● What the exercise asks
Copy the listing from its first line through the line with "pos(50,500)", swapping "checkbox" for "check box" and leaving everything else unchanged.
** begin Dataset rows **
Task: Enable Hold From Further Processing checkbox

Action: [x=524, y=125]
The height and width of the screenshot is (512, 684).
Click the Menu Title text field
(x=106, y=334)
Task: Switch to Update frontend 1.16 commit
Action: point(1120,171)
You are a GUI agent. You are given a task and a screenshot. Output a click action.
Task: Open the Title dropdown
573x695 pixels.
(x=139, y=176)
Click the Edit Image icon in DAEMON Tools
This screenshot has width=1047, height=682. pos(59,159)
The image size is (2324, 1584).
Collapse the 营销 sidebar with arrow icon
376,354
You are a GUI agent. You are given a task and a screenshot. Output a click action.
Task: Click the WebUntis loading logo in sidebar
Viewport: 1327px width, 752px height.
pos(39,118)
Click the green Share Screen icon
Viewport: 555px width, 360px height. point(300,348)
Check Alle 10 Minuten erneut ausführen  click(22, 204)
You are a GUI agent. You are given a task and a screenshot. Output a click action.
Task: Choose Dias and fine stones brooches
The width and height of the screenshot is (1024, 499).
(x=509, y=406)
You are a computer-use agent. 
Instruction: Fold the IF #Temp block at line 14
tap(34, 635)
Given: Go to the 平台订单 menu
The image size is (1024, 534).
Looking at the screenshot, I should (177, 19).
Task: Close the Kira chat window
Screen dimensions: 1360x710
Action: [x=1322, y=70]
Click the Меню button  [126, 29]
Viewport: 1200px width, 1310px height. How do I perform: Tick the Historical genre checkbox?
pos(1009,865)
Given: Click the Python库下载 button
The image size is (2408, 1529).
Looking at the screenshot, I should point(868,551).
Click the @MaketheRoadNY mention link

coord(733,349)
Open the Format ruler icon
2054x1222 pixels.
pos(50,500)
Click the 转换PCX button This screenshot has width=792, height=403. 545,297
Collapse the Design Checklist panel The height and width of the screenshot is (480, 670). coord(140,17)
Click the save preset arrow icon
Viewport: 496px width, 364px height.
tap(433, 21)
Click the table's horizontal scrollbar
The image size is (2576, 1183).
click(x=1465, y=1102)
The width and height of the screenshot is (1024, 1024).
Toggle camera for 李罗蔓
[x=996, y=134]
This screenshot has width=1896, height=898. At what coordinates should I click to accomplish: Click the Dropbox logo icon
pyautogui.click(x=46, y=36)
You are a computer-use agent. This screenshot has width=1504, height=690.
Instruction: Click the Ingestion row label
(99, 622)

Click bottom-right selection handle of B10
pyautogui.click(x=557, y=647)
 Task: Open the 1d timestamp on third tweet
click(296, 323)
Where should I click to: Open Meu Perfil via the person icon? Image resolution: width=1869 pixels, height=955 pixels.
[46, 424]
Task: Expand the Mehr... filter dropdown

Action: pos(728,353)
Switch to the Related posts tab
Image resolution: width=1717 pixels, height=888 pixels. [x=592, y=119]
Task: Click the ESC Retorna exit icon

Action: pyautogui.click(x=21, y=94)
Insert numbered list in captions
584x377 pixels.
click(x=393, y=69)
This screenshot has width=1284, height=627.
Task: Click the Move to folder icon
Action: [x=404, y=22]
** end Dataset rows **
● Answer to the exercise
Task: Enable Hold From Further Processing check box

Action: [x=524, y=125]
The height and width of the screenshot is (512, 684).
Click the Menu Title text field
(x=106, y=334)
Task: Switch to Update frontend 1.16 commit
Action: point(1120,171)
You are a GUI agent. You are given a task and a screenshot. Output a click action.
Task: Open the Title dropdown
573x695 pixels.
(x=139, y=176)
Click the Edit Image icon in DAEMON Tools
This screenshot has width=1047, height=682. pos(59,159)
The image size is (2324, 1584).
Collapse the 营销 sidebar with arrow icon
376,354
You are a GUI agent. You are given a task and a screenshot. Output a click action.
Task: Click the WebUntis loading logo in sidebar
Viewport: 1327px width, 752px height.
pos(39,118)
Click the green Share Screen icon
Viewport: 555px width, 360px height. point(300,348)
Check Alle 10 Minuten erneut ausführen  click(22, 204)
You are a GUI agent. You are given a task and a screenshot. Output a click action.
Task: Choose Dias and fine stones brooches
The width and height of the screenshot is (1024, 499).
(x=509, y=406)
You are a computer-use agent. 
Instruction: Fold the IF #Temp block at line 14
tap(34, 635)
Given: Go to the 平台订单 menu
The image size is (1024, 534).
Looking at the screenshot, I should (177, 19).
Task: Close the Kira chat window
Screen dimensions: 1360x710
Action: [x=1322, y=70]
Click the Меню button  [126, 29]
Viewport: 1200px width, 1310px height. How do I perform: Tick the Historical genre check box?
pos(1009,865)
Given: Click the Python库下载 button
The image size is (2408, 1529).
Looking at the screenshot, I should point(868,551).
Click the @MaketheRoadNY mention link

coord(733,349)
Open the Format ruler icon
2054x1222 pixels.
pos(50,500)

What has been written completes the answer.